Major trends in the Russian labour market and its medium-term prospects

Priority areas of development: economics
2013
The project has been carried out as part of the HSE Program of Fundamental Studies.

This report summarizes the results of an applied research project on the Russian labour market conducted by the Centre for Labour Market Studies in 2013. This set of studies allowed us to clarify the present state of the Russian labour market and highlight its distinctive characteristics that define the current features of its development. The authors identify minimum wage regulation and informal employment amongst the most serious structural problems of the labour market.

Research object of the surveys presented in the report is the dynamics of the labour force, employment and unemployment rates, minimum wage rate, job creation and job destruction.

Research purpose of the surveys is the comprehensive analysis of major current and medium-term trends on the Russian labour market.
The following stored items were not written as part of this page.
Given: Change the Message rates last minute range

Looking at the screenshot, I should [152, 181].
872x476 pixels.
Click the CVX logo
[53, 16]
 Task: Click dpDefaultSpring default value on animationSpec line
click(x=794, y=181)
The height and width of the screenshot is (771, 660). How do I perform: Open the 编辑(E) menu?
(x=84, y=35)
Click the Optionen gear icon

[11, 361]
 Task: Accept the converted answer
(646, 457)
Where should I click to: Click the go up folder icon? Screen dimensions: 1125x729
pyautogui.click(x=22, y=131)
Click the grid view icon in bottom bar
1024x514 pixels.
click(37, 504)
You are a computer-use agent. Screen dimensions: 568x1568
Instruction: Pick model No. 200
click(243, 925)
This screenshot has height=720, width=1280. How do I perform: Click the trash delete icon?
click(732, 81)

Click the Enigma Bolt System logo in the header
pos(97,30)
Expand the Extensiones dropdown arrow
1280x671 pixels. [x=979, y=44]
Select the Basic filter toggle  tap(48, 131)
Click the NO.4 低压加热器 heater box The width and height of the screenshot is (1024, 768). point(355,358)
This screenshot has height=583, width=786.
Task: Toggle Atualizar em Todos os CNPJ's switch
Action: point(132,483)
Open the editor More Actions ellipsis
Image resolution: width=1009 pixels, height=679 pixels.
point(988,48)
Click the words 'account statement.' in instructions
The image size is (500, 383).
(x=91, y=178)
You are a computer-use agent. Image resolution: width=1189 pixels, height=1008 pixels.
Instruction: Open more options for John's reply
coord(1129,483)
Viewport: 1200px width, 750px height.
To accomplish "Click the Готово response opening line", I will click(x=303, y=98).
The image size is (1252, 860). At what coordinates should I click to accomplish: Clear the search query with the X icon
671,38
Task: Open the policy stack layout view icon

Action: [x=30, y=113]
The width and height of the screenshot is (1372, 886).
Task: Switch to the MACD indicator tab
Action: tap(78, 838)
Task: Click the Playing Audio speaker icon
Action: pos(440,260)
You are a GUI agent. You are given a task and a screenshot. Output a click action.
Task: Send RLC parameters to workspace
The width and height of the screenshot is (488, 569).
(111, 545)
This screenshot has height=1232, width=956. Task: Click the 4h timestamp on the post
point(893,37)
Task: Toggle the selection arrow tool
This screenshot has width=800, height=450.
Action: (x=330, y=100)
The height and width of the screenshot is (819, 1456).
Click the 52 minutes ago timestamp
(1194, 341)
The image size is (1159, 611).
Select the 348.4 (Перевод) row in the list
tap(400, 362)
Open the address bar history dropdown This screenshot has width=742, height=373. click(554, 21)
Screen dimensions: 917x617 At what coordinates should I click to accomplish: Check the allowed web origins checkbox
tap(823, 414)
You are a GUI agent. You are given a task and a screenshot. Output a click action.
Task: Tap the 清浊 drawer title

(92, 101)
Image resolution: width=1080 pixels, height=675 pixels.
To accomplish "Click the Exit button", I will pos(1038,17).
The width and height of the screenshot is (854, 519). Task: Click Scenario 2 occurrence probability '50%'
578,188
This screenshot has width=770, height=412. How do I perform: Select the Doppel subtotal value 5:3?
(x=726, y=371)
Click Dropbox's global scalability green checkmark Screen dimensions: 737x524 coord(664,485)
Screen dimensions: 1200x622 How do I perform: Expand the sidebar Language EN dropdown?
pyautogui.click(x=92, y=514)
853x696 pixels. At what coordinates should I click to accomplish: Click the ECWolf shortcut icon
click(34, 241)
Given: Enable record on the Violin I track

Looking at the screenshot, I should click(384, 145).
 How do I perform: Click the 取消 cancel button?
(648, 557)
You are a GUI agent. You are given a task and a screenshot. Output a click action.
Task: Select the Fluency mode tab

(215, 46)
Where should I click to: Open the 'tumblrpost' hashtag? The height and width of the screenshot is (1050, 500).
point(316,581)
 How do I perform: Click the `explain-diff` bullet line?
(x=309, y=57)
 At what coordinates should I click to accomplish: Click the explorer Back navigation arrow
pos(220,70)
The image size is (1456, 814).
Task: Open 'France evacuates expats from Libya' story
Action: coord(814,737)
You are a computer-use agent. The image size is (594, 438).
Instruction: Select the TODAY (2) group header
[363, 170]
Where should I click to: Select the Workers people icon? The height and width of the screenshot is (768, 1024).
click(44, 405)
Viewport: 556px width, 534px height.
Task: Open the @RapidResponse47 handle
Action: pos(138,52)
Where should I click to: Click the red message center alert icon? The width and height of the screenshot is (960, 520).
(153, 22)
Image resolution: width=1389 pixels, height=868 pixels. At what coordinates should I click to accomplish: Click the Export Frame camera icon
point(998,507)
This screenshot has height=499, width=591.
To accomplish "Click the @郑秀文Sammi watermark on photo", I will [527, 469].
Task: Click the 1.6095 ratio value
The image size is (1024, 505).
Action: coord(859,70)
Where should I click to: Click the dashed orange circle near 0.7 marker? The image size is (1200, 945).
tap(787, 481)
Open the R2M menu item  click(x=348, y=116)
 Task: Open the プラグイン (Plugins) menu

Empirical base of the research is provided by official data collected by the Federal State Statistics Service (“Rosstat”). The studies presented concentrated on the period of the 2000s. However the researcher’s prime interest was focused on 2012-2013 since by that time economic growth had almost stopped and the Russian labour market had to look for ways to adapt to the new reality. The authors also used the data of the Russian Labour Force Survey for 1999-2013 conducted regularly by Rosstat. Important information was also provided by 9-21 rounds of the large panel Russia Longitudinal Monitoring Survey – Higher School of Economics [1] (RLMS-HSE) covering the period of 2000-2012. The set of questions for analysis of the informal side of the Russian labor market that was added into the core questionnaire of the RLMS-HSE survey in 2009 provided additional insights into the consequences of Russian informal employment.

Research results showed that demographic factors will provide a key impact on the Russian labour market in the coming years. Intensive aging and the low birth rate will result in a sharp decline in the labour supply and an increasing demographic burden on the working population. The employment rates growth during the 2000s was accompanied by negative structural changes. The number of “bad” jobs characterized by “shadow” wages and a low level of social security engagement increased while employment in the high-performance sector of the Russian economy declined. Current minimum wage regulation also leaves room for improvement. Analysis of changes in the structure of Russian employment indicates that the regulatory burden is excessive for many segments of the labour market. High hiring costs lead to a reduction in labour demand in the formal sector. Taken together with low unemployment benefits it results in an increase in informal employment. However it is also important to highlight that the very presence of informal employment should not be regarded as absolutely negative feature of Russian employment. The results show that there are no rigid barriers between formal and informal employment on the labour market and informal income levels compare quite well to formal ones.             

Implementation of the research results

The results presented in the report can be used in policy recommendations since they are primarily concerned with current and medium-term trends in the Russian labour market. They also provide new empirical results that contribute to the understanding of contemporary features of Russian labor market mechanisms.